REVEALED: How Eskom load-shedding was a get-rich scheme
The blackout emergency, which cost South Africa an estimated R300-billion, was engineered to benefit favoured companies
The Eskom manager given the job of buying more than R10-billion of emergency coal during the 2008 power crisis negotiated several "irregular" contracts - including one with a friend - and resigned shortly after an investigation was launched.
This is one of several claims in yet another explosive Eskom report, this one by auditing firm Deloitte, which investigated alleged dodgy dealings within the power utility during the blackout period. That report prompted an investigation by the police's Special Investigating Unit and was given to President Jacob Zuma in 2014.
Both reports point to the possibility of criminal activity related to the emergency procurement of "blackout" coal under the watch of lead procurement negotiator Koos Jordaan.
Eskom yesterday said it had implemented all the recommendations of the Deloitte report.
"Consistent with this, Koos Jordaan is no longer part of Eskom consequent on the Deloitte investigation. Eskom and the Special Investigating Unit are in contact with regard to the processing of the [unit's] report."

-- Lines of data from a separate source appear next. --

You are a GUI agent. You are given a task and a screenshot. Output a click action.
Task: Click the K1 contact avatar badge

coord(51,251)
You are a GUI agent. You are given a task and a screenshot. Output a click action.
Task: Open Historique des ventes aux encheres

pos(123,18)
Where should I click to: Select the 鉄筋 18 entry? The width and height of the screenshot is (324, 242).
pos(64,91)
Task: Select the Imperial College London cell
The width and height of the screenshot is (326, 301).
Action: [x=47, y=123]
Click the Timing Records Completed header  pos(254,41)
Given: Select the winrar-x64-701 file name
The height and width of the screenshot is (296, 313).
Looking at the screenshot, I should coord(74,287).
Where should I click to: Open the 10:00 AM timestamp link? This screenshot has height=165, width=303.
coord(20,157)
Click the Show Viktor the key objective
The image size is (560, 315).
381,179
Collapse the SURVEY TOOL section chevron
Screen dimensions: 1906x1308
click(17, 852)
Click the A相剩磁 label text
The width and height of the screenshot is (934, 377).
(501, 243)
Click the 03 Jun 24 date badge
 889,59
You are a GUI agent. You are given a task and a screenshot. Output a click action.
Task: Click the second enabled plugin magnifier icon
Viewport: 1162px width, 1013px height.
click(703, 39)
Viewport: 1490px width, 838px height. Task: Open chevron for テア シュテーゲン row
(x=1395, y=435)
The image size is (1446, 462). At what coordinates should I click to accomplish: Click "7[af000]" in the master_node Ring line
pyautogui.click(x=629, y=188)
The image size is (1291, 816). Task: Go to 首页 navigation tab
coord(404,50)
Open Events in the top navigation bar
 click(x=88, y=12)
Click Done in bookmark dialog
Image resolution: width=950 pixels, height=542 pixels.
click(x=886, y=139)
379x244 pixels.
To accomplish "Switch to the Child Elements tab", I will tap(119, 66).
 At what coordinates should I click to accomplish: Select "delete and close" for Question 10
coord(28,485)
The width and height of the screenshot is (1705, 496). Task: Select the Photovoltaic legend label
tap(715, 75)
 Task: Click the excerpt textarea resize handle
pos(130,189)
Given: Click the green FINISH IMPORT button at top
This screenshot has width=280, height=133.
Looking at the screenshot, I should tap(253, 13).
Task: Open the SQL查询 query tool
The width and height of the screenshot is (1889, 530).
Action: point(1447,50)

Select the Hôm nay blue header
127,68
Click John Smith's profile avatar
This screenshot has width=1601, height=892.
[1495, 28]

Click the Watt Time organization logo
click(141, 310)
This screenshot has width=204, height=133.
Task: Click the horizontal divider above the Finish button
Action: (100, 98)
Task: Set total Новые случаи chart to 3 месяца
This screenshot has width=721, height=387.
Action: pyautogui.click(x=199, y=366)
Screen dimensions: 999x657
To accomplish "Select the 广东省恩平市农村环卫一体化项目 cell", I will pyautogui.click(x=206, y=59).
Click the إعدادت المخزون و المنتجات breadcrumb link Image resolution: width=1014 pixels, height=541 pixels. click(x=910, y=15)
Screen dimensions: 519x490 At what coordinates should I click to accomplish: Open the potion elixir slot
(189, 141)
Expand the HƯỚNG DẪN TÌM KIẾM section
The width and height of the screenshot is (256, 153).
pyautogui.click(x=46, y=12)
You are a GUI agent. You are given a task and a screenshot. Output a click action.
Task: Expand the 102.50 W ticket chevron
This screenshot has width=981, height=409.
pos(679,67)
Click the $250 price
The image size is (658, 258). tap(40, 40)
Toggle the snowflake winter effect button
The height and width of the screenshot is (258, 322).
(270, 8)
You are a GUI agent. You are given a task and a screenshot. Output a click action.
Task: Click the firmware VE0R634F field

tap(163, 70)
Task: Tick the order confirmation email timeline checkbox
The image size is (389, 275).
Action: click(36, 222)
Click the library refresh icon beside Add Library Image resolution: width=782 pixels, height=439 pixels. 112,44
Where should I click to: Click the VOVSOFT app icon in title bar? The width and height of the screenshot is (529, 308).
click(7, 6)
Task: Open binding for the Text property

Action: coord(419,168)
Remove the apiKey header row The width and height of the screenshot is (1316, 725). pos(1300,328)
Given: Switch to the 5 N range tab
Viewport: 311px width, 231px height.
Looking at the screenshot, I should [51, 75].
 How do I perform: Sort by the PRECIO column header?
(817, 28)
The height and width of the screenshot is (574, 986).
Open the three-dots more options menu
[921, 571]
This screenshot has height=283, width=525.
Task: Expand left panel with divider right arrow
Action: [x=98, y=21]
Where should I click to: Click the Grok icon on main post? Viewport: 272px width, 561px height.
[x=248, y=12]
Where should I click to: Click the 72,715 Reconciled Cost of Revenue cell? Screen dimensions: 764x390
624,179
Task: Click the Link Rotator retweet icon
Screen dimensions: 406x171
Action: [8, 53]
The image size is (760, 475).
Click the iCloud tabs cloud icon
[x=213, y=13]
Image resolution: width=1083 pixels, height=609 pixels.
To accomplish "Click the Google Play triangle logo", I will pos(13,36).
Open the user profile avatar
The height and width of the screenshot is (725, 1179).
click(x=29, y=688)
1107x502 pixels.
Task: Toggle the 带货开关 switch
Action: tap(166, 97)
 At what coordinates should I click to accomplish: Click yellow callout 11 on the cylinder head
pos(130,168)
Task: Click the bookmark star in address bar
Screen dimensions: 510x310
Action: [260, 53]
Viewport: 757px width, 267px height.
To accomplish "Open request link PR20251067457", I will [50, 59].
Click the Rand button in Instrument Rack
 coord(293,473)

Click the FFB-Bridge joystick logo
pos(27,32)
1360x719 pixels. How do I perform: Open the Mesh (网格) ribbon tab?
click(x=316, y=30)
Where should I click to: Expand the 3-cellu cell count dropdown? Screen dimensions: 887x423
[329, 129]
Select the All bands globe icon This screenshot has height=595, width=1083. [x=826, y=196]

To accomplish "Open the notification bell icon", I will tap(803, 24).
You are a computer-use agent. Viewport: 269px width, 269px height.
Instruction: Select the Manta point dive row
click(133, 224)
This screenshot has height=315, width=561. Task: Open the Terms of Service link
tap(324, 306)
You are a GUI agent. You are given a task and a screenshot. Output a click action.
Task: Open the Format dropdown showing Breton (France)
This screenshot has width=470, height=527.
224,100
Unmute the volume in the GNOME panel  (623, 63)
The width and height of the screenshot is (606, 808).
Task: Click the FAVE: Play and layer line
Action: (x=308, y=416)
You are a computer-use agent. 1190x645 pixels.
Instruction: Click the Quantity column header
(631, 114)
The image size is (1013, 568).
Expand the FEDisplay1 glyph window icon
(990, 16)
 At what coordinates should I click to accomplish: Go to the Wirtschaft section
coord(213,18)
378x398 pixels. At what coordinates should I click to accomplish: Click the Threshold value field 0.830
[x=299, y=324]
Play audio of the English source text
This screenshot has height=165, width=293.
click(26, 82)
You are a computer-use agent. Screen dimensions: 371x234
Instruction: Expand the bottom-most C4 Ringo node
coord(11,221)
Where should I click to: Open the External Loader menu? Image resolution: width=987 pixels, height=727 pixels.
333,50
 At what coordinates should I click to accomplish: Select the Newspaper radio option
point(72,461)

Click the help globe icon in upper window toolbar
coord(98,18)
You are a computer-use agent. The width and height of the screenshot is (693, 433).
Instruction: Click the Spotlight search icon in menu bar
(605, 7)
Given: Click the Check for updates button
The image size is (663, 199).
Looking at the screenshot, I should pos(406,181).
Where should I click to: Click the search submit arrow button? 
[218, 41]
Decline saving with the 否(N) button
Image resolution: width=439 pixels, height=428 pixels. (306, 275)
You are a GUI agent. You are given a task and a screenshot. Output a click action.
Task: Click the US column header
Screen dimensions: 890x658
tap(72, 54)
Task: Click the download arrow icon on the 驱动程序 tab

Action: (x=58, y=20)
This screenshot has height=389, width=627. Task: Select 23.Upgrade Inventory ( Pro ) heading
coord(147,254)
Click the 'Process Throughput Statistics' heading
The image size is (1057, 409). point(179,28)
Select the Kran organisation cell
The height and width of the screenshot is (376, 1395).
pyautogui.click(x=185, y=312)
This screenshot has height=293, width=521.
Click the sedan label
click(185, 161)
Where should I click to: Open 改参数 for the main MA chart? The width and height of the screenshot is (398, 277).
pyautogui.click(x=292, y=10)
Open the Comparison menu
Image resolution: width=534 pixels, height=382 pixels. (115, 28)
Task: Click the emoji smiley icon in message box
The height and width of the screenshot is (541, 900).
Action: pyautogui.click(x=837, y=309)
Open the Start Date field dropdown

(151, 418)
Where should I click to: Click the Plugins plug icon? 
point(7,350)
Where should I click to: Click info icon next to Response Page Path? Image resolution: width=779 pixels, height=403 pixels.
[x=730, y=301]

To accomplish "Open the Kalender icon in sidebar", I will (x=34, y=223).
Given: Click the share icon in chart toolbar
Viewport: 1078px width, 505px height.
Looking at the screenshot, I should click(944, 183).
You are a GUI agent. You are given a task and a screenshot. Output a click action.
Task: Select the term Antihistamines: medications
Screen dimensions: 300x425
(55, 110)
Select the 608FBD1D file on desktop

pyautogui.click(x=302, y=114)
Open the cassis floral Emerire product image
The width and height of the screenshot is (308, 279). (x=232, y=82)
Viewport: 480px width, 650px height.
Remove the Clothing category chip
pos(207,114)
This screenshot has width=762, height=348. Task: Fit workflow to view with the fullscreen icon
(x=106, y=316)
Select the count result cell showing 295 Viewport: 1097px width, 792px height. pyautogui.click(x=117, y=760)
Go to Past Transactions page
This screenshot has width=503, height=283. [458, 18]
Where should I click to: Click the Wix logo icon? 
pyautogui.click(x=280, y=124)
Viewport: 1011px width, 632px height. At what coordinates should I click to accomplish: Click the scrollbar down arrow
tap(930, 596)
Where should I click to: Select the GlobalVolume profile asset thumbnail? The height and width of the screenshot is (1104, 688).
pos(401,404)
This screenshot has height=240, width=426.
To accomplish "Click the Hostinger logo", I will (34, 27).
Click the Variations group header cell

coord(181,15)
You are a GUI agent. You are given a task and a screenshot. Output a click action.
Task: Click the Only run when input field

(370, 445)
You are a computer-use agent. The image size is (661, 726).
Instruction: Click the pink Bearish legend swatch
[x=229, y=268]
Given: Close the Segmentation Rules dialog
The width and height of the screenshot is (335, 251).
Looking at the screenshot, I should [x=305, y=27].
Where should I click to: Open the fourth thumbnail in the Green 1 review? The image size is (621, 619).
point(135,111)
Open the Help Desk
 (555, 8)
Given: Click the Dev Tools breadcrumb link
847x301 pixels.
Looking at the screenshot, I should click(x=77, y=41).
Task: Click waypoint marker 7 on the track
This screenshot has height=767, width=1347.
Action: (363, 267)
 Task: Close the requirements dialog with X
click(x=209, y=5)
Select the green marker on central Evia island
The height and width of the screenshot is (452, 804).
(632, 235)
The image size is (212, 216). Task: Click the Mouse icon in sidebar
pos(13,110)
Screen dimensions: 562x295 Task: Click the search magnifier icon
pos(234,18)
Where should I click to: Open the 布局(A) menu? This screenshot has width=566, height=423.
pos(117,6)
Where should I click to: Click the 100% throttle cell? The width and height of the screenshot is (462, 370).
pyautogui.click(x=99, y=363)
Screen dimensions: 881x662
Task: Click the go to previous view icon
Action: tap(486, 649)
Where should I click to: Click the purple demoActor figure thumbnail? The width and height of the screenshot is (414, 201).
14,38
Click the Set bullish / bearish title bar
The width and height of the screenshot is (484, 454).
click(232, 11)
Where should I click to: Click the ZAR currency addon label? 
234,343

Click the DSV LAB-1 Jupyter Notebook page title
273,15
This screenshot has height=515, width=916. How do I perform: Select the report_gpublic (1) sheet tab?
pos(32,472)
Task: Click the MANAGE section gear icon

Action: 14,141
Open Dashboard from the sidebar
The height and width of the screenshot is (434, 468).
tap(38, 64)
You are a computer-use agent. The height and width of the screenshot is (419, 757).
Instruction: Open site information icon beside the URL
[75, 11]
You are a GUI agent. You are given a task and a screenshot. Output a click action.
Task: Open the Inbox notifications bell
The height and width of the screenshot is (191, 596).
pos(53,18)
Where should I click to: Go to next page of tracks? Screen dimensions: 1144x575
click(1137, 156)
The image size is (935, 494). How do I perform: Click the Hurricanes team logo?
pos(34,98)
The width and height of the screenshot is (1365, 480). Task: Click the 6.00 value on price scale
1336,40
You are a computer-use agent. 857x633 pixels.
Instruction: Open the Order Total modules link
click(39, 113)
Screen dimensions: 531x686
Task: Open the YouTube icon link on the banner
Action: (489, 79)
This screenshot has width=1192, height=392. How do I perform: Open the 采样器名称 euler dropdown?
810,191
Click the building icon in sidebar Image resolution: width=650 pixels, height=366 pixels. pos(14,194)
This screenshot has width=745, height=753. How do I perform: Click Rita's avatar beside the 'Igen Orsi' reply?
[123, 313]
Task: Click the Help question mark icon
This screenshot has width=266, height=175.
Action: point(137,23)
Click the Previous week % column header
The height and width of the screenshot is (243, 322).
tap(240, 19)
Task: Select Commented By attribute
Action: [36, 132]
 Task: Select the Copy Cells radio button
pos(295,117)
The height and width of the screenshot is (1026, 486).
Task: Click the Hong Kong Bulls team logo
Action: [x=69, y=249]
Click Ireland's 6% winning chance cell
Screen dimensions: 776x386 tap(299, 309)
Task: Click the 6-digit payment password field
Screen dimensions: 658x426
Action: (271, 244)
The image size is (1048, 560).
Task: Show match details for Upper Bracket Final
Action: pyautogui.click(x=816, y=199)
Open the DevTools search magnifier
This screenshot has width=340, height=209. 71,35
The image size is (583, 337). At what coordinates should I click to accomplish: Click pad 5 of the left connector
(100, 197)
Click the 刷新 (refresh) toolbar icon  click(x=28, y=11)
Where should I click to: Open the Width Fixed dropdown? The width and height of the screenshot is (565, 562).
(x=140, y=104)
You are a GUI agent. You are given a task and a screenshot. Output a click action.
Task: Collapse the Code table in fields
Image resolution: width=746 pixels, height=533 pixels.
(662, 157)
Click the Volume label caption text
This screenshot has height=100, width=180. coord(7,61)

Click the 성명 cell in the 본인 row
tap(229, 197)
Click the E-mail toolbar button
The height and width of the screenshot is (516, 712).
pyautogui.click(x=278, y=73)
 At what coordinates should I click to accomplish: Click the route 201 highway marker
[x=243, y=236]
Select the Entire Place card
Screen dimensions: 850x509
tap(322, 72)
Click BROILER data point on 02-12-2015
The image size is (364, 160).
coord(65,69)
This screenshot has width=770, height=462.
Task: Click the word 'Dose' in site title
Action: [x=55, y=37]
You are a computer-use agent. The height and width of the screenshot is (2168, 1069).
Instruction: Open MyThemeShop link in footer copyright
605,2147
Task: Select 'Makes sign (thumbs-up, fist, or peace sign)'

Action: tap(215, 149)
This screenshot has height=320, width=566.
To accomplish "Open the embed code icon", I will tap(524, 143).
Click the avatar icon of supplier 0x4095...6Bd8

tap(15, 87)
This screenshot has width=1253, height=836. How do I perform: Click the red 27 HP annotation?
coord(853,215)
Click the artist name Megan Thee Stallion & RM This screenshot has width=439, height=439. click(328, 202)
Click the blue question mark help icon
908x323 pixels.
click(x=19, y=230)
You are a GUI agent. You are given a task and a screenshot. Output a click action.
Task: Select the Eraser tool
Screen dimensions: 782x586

News of the blackout investigation emerged only days after the emergence of a 2015 report by law firm Dentons, which also raised concerns about Eskom management, in particular that senior executives might have benefited from contracts and had paid up to 200% more than necessary for coal.
All of this adds impetus to calls for an independent commission of inquiry into the company's affairs.
The Deloitte investigation - the report of which was submitted to Eskom in May 2011 - looked specifically at emergency procurement contracts concluded in 2008 by Eskom's primary energy division.
The report details numerous irregularities and strengthens speculation that the blackout emergency, which cost South Africa an estimated R300-billion, was engineered to benefit favoured companies.
"It would appear that Mr Jordaan, and other Eskom employees, circumvented the prescribed Eskom tender policy and procedure by appointing suppliers under the emergency mandate when, in fact, these services did not relate to the emergency period and should have been dealt with under the normal Eskom procurement policies and procedures," the report said.
"From the interviews conducted, it appears that the 2008 emergency was not managed in the best interest of Eskom and resulted in fruitless and wasteful expenditure being incurred."
Elsewhere, the report draws attention to a specific supply contract that was awarded to Isambane, the main shareholder of which is Koos Reinecke, a personal friend of Jordaan.
Isambane was appointed "outside of a normal Eskom tender process", the report said. The company was not registered - as is required - on the Eskom coal and vendor database. Eskom paid Isambane more than R800-million for coal and coal blending, authorised three advance payments worth R75-million, and sold the company equipment with which to do the job.
Isambane charged R39.73 a ton for processing, far exceeding the budgeted R27, the report said.
"Of further concern is the obvious relationship between Mr Reinecke, from Isambane, and Mr Jordaan. With reference to the interviews conducted, Isambane was appointed as a result of the intervention of Mr Jordaan and at a stage that they were not conducting the business of scalping and blending of coal," the report continued.
A criminal case was opened against Jordaan - this has been confirmed by the police. Criminal dockets are normally submitted to the National Prosecuting Authority for a decision on whether to prosecute but the NPA's Gauteng spokesman said there was no trace of such a docket.
Jordaan, now a senior executive of a private coal company, said he had done nothing wrong.
Allegations in the Deloitte report were unproved, he said.
"I have nothing to hide. I did [my] best . my utmost best. I think I did a very good job.
"I concluded not a single transaction on my own. Everything was done in formal structures and formal committees. Nobody received any advantage whatsoever. There was sign-off by all relevant parties and everything was done by the book."
Jordaan denied any personal gain as a result of his role in emergency procurement, and said his purchases of several farms - flagged in the Deloitte report - were paid for with his and his wife's money.
"I am still buying farms . I have been investigated - that I know of - and I was summoned for many things, but nothing came of it because nothing was found to be irregular. There is no proof in any of them," Jordaan said.
Reinecke this week also denied knowledge of an investigation into the Isambane contracts, which he said spanned three years.
"Nobody ever contacted me with regard to my contracts with Eskom," he said.
The Special Investigating Unit report into various allegations against Eskom, including those related to emergency coal procurement, was submitted to the Presidency in 2014. It was based on 163 interviews and 276 affidavits.
It went so far as to say that the power-supply crisis "was created by Eskom itself, not any external factor".
A former head of the unit, Willie Hofmeyr, confirmed that it had helped Eskom investigate various matters.